===== EXCERPT TO READ =====

# Canadian Road Trip



## poutanen (Dec 22, 2011)

Check some of our other threads here. I'd fly and and out of Calgary. Cal to Van is 12 hours assuming no roads are closed. There are enough mountains and things to do here to keep you busy!

A fun loop would be South to Castle, Fernie, stop at Lussier Hot Springs on the way up to KH and/or Revelstoke, then into Banff to play at our tourist mountains. I prefer Lake Louise but lots of people like Sunshine. Worth seeing both while you're here.

Bring your snorkel we get good snow at that time of year. It's not guaranteed but it's likely that you'll get good powder somewhere on the trip.


----------



## Penzer (Oct 25, 2010)

Grats man, you'll have a blast! 

I'd say fly in/out of whichever is cheaper (probably Calgary), the drive is comparable either way. If you do make it out to Van that does give you the option to check Whistler, which is an amazing experience but you'll have just as much fun or more riding in the interior, or Baker. Tons of people day trip from Van to Baker and it's easy to go there on your way east from Van. Depends if your road trip needs to be strictly Canadian or not but if you're in the pnw then Baker is amazing.

===== STORED DATA =====

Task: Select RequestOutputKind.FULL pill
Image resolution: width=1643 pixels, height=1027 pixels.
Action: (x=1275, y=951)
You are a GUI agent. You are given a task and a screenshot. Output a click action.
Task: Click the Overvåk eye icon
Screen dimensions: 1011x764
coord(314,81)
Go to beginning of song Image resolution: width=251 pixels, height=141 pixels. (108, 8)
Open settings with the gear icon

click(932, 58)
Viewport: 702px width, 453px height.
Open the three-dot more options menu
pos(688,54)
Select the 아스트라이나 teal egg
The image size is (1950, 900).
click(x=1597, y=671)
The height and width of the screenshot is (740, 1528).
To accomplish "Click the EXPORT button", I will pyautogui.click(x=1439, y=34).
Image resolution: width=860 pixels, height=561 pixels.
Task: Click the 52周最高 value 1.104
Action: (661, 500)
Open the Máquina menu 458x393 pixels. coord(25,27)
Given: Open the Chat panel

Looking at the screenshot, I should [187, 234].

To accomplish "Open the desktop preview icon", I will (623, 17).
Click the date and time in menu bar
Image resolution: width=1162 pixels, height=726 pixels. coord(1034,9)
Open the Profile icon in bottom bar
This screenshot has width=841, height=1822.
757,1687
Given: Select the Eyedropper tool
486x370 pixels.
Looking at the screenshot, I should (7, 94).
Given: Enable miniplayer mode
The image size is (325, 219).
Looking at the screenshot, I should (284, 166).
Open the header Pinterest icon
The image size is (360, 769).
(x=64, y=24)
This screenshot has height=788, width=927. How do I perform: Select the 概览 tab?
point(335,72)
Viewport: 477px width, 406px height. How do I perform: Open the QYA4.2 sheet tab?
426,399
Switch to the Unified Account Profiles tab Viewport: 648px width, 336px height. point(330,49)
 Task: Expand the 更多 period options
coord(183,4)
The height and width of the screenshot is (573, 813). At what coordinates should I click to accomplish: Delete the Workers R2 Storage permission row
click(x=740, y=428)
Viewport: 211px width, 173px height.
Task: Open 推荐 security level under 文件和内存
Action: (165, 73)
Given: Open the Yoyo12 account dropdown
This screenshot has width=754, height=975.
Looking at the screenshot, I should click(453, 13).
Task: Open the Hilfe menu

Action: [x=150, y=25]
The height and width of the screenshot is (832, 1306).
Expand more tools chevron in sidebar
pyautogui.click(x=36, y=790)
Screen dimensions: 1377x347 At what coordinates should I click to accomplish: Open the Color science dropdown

=====

PROBLEMS TO WORK ON:
#1 From the Canadian road trip thread, print word for word the part that begins with the words containing "## Penzer (Oct" and ends with "Baker is amazing.".
#2 Go on with the Canadian road trip thread after its last sentence, keeping the same forum style.

RESPONSES BY TASK:
#1
## Penzer (Oct 25, 2010)

Grats man, you'll have a blast! 

I'd say fly in/out of whichever is cheaper (probably Calgary), the drive is comparable either way. If you do make it out to Van that does give you the option to check Whistler, which is an amazing experience but you'll have just as much fun or more riding in the interior, or Baker. Tons of people day trip from Van to Baker and it's easy to go there on your way east from Van. Depends if your road trip needs to be strictly Canadian or not but if you're in the pnw then Baker is amazing.

#2
The Louise Plus card ( Louise Plus Cards - Lake Louise & Banff discount ski cards ) has discounts for Louise, Revelstoke and Castle and might be able to save you money. My friend and I are from Van and bought Louise Plus cards just for a 2 week road trip and saved money with them just on that road trip. We used them more at Revvy than Louise. Louise is better than sunshine and is a great mountain, worth hitting but definitely not as good as Revvy, KH or Fernie. I've never been to castle but have heard its a gem too if you're getting that card and it's on your way.

You can also buy discounted lift tickets for most of those resorts at Costco in Van or Calgary.


----------



## RagJuice Crew (Apr 8, 2012)

Stoked for you! 

Did something similar last season and I'd recommend looping from Calgary. We started in Vancouver and out Calgary for various reasons but a loop, from either point, would have been easier. Especially given you've 14 days for this. The drive from Vancouver to Revy is a longer one, whereas if you loop from Calgary you have resorts nearby to start/finish at. Loop from Van and you've a long start AND a long finish. That's pretty much 2 of your 14 days gone straight away.

Have a blast!


----------



## kaka (Aug 28, 2012)

Snow Hound said:


> I've been given the green light on my fantasy trip to celebrate/comiserate turning 40. Now all I've got to do is get her pregnant - how hard can it be?
> 
> 14 days max, late Feb early March, should we fly into Calgary and out of Vancouver or just do a big loop out of Calgary? I'm guessing the latter as KH, Rev and Fernie are all on my bucket list.
> 
> Any recommendations? I'm stoked.




Flying into/out of Kelowna might be a good option depending on where you are coming from.

If you have 14 days, I'd try and make it down to Red and/or Whitewater. Great trees and quality snow.


----------



## Bones (Feb 24, 2008)

RagJuice Crew said:


> The drive from Vancouver to Revy is a longer one, whereas if you loop from Calgary you have resorts nearby to start/finish at. Loop from Van and you've a long start AND a long finish. That's pretty much 2 of your 14 days gone straight away.
> 
> Have a blast!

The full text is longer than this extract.